#### Trecho selecionado
◆ ◆ ◆ ◆ ◆

As estatísticas, infelizmente, assustam: três em cada quatro casos de câncer de ovário são flagrados em fase avançada no país. Entre as razões desse desfecho, que reduz as chances de sucesso do tratamento, estão a falta de sintomas claros da doença e a inexistência de um checkup específico para rastreá-la. Falamos de um tumor que deve atingir, segundo previsão do Instituto Nacional de Câncer (Inca), mais de 6 mil brasileiras em 2017.
Ainda que haja muito trabalho pela frente nessa luta, a ciência tem colhido evidências de que algumas atitudes ajudam a diminuir a probabilidade de encarar o problema, assim como vem sinalizando avanços no diagnóstico e no tratamento da condição. Foi sobre essas questões e outros desafios que falou à SAÚDE o médico Eric Pujade-Lauraine, chefe do Departamento de Oncologia Médica do Hospital Hôtel-Dieu, na França, e uma das principais referências mundiais em câncer de ovário. Ele esteve recentemente em São Paulo para participar do Congresso Internacional de Ginecologia Oncológica a convite da farmacêutica AstraZeneca.

◆ ◆ ◆ ◆ ◆

#### Entradas de dados
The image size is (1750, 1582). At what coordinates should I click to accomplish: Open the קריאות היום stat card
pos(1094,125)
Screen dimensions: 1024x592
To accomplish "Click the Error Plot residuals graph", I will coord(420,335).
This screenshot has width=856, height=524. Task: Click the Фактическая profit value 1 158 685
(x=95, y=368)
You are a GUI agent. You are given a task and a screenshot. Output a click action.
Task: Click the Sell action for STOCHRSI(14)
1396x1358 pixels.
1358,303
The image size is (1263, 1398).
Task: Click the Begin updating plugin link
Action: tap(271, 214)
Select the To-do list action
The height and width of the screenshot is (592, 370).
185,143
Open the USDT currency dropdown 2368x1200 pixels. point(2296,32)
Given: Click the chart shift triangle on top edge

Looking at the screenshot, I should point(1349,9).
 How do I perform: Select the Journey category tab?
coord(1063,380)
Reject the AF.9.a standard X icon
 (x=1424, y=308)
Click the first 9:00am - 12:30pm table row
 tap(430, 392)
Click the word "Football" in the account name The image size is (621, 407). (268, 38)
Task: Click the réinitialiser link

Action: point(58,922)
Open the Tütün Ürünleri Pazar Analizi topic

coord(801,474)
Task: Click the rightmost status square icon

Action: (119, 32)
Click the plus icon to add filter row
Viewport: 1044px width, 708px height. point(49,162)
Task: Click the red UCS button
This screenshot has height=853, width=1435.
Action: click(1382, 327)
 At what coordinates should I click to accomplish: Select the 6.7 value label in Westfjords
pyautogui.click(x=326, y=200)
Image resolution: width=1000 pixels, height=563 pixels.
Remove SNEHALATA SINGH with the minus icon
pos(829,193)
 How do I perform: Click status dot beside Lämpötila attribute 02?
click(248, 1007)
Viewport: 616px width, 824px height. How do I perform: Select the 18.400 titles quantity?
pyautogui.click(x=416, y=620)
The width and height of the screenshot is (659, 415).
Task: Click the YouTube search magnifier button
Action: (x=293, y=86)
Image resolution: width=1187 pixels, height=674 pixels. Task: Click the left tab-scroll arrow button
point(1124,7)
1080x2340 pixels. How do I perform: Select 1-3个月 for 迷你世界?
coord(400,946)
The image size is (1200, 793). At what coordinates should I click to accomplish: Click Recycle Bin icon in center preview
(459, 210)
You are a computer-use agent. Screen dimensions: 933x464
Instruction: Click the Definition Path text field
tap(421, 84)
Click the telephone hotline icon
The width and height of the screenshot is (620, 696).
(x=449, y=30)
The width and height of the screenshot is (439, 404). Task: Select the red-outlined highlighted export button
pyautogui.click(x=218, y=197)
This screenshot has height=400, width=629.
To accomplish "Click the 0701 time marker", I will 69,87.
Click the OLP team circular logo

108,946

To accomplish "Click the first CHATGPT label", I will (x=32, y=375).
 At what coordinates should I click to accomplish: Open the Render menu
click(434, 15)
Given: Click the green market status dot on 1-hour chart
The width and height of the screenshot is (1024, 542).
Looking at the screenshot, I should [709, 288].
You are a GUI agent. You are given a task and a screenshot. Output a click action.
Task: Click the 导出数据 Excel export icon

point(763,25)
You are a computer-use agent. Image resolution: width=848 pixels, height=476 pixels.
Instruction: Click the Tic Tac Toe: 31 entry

◆ ◆ ◆ ◆ ◆

#### Tarefa a realizar
Retome o trecho sobre câncer de ovário e continue a escrita logo depois da última frase.

#### Caixa de resposta
SAÚDE: Por que o diagnóstico do câncer de ovário ocorre de forma tardia na maioria dos casos?
Eric Pujade-Lauraine: O diagnóstico se atrasa porque ainda não há um rastreamento efetivo para a doença e os sintomas são banais (constipação, algumas alterações ao urinar, inchaço…). Como os ovários estão lá dentro do abdômen, também fica mais difícil sondar algo anormal. Assim, a doença pode facilmente se espalhar dentro dessa grande cavidade abdominal sem dar sintomas. Por isso estamos nos esforçando para encontrar um teste sensível e específico para rastrear o câncer de ovário.
SAÚDE: Até que ponto a herança familiar está por trás do problema?
Eric Pujade-Lauraine: Cerca de 15% das pacientes com câncer de ovário agressivo apresentam uma mutação hereditária no gene BRCA. O teste para essa mutação, aliás, deveria ser realizado sistematicamente nas portadoras da doença quando isso é viável técnica e financeiramente. Mas apenas metade das mulheres com câncer de ovário tem uma história familiar significativa.
SAÚDE: Existem medidas capazes de reduzir o risco de se desenvolver o tumor?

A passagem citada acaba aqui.